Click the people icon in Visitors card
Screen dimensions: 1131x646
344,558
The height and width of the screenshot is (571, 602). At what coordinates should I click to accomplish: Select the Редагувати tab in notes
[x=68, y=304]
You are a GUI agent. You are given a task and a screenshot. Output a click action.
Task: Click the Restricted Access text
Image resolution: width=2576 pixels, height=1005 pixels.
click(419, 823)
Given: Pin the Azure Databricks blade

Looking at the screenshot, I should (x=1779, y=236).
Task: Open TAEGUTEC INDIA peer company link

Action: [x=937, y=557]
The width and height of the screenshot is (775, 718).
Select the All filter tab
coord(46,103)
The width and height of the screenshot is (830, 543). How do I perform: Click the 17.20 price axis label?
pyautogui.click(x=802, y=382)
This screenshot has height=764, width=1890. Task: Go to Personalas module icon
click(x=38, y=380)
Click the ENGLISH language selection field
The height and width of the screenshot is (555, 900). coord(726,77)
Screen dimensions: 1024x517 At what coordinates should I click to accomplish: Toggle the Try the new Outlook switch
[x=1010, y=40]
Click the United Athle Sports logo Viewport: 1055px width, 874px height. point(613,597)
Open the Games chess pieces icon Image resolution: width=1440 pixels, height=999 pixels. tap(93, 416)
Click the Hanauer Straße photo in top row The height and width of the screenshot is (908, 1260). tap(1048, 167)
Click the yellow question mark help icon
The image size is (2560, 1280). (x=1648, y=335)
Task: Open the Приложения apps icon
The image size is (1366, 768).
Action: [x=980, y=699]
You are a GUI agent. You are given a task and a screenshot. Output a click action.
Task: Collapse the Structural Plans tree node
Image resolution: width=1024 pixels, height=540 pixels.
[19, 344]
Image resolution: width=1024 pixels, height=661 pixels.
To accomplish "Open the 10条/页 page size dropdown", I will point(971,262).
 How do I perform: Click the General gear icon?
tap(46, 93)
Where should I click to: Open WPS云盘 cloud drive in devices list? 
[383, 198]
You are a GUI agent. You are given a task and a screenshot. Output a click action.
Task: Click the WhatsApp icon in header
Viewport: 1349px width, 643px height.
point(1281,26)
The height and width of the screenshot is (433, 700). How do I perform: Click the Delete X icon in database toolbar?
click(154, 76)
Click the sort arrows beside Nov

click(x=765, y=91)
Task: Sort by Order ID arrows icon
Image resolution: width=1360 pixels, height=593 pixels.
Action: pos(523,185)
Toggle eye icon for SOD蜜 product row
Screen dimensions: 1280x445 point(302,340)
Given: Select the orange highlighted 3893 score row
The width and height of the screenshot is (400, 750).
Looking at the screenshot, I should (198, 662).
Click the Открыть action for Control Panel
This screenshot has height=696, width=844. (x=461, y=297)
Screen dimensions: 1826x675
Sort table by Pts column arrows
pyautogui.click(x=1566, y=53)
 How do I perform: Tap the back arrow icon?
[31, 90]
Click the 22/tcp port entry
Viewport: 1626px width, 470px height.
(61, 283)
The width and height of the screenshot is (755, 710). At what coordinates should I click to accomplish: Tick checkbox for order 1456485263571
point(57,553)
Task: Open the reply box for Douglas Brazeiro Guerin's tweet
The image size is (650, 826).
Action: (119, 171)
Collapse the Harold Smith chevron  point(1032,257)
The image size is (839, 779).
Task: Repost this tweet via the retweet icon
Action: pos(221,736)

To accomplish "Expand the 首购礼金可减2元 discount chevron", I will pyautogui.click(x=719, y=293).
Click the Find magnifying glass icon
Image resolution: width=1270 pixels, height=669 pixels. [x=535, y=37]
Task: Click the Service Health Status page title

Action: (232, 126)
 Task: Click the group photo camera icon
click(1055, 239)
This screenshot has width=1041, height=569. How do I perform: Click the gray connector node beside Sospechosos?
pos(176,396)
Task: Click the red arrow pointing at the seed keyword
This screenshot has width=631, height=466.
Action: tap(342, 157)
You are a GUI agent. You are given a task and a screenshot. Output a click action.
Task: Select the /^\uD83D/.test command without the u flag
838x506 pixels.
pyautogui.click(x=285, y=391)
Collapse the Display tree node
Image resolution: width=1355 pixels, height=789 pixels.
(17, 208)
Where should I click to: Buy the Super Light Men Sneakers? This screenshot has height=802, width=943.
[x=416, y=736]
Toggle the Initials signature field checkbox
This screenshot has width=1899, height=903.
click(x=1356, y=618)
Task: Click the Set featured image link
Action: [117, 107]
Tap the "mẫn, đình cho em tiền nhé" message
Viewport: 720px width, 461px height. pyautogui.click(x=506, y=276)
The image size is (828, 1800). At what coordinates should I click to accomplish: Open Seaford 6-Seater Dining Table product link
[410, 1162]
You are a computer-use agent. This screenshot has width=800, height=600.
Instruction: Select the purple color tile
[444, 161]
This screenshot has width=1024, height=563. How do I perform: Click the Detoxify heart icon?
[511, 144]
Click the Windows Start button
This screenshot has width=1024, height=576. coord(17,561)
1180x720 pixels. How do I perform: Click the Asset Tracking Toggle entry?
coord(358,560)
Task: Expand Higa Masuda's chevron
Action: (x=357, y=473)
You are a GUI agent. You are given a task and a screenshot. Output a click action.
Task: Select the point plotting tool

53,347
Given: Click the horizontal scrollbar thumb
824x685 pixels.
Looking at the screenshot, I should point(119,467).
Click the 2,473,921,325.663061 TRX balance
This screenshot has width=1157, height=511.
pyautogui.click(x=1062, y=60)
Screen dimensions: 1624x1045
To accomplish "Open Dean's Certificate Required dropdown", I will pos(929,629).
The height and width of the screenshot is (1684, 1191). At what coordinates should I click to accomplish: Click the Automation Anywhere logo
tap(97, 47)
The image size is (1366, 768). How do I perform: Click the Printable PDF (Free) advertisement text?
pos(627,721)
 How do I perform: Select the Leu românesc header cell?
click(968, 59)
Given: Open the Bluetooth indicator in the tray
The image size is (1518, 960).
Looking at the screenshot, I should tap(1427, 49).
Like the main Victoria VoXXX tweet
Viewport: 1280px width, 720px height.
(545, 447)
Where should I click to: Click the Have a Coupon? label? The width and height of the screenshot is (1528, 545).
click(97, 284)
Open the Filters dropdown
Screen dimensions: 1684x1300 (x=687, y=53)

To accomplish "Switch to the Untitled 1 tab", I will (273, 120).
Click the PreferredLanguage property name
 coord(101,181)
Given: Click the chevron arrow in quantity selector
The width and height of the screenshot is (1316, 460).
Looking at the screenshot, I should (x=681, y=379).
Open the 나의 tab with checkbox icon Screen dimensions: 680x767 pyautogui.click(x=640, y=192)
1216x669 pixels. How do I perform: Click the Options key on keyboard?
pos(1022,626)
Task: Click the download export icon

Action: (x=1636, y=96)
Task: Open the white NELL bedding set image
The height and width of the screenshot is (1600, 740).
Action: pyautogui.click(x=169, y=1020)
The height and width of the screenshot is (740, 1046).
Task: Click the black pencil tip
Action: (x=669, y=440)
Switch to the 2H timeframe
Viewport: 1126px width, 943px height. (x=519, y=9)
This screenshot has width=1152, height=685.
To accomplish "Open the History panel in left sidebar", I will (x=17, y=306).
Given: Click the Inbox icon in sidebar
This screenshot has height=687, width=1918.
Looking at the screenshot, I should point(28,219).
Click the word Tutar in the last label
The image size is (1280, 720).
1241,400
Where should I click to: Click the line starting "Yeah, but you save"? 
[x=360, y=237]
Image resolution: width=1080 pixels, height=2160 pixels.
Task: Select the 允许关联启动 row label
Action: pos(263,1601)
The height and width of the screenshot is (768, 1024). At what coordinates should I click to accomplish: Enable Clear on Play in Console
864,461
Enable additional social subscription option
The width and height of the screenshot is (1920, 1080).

» **Your task**:
Return, unchanged, the run of lines above that opens with the line containing "Task: Open the Приложения apps icon" and closes with the line containing "Given: Select the". Include both.

» **Task output**:
Task: Open the Приложения apps icon
The image size is (1366, 768).
Action: [x=980, y=699]
You are a GUI agent. You are given a task and a screenshot. Output a click action.
Task: Collapse the Structural Plans tree node
Image resolution: width=1024 pixels, height=540 pixels.
[19, 344]
Image resolution: width=1024 pixels, height=661 pixels.
To accomplish "Open the 10条/页 page size dropdown", I will point(971,262).
 How do I perform: Click the General gear icon?
tap(46, 93)
Where should I click to: Open WPS云盘 cloud drive in devices list? 
[383, 198]
You are a GUI agent. You are given a task and a screenshot. Output a click action.
Task: Click the WhatsApp icon in header
Viewport: 1349px width, 643px height.
point(1281,26)
The height and width of the screenshot is (433, 700). How do I perform: Click the Delete X icon in database toolbar?
click(154, 76)
Click the sort arrows beside Nov

click(x=765, y=91)
Task: Sort by Order ID arrows icon
Image resolution: width=1360 pixels, height=593 pixels.
Action: pos(523,185)
Toggle eye icon for SOD蜜 product row
Screen dimensions: 1280x445 point(302,340)
Given: Select the orange highlighted 3893 score row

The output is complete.